**Input data:**
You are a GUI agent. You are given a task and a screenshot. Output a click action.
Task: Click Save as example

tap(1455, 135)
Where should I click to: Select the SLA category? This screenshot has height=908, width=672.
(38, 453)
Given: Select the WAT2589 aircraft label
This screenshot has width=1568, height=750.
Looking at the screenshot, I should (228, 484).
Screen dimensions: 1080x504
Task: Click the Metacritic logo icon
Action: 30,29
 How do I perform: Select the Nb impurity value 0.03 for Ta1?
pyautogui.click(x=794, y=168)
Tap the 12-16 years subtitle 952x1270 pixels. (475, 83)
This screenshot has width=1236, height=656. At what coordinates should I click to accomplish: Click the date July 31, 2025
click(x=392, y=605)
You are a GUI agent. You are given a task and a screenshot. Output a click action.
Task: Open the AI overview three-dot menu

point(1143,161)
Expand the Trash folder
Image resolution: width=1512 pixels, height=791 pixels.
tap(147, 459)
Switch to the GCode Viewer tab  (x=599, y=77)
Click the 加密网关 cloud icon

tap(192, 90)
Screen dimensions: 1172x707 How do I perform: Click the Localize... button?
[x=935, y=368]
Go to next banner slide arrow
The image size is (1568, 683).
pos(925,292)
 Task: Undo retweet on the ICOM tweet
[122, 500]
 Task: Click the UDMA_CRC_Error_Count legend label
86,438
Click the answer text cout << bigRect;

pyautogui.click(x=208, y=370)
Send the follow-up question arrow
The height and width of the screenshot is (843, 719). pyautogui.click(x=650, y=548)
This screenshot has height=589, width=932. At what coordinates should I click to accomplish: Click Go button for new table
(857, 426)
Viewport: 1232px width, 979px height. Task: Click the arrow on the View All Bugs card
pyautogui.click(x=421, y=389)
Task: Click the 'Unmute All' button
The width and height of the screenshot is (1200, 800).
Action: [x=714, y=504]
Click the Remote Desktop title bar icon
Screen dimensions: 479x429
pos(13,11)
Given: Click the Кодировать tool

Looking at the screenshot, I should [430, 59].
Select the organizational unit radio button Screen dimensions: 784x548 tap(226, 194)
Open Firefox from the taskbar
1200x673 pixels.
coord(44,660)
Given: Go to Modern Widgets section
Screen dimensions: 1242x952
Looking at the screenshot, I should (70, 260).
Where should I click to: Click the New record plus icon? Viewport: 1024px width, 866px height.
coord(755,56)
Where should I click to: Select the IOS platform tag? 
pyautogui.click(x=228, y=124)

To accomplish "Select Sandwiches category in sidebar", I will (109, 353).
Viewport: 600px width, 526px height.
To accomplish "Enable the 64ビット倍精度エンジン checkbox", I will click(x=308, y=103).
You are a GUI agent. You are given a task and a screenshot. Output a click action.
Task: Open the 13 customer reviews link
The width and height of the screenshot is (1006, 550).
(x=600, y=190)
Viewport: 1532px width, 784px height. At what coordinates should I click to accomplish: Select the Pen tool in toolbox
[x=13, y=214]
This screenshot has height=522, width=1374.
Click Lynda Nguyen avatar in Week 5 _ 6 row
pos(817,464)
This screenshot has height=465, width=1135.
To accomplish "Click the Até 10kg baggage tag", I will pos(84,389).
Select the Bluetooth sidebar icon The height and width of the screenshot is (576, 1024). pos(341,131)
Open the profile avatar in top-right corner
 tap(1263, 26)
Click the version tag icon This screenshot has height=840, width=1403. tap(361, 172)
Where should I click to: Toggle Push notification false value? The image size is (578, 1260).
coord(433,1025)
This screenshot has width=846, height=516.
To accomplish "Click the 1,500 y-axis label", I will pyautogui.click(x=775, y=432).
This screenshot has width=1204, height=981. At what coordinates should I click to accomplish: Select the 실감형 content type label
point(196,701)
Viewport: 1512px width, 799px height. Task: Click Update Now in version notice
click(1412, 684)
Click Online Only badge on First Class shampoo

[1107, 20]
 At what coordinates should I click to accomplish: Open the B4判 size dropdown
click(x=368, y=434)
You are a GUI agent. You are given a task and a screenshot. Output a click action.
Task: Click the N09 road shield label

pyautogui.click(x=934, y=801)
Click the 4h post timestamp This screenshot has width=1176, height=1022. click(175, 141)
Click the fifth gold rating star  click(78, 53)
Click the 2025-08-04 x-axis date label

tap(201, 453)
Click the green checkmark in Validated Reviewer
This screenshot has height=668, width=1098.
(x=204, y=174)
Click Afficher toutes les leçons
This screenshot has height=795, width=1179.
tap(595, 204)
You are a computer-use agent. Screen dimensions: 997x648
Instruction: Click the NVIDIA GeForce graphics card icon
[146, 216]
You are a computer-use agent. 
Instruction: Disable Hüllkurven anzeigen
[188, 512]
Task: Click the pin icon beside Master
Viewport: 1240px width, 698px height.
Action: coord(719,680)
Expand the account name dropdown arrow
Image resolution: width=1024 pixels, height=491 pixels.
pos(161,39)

**Task objective:**
Which lines in the entries above contain the word "tool"? Copy each of those lines in full.

**Solution to this task:**
Given: Click the Кодировать tool
Viewport: 1532px width, 784px height. At what coordinates should I click to accomplish: Select the Pen tool in toolbox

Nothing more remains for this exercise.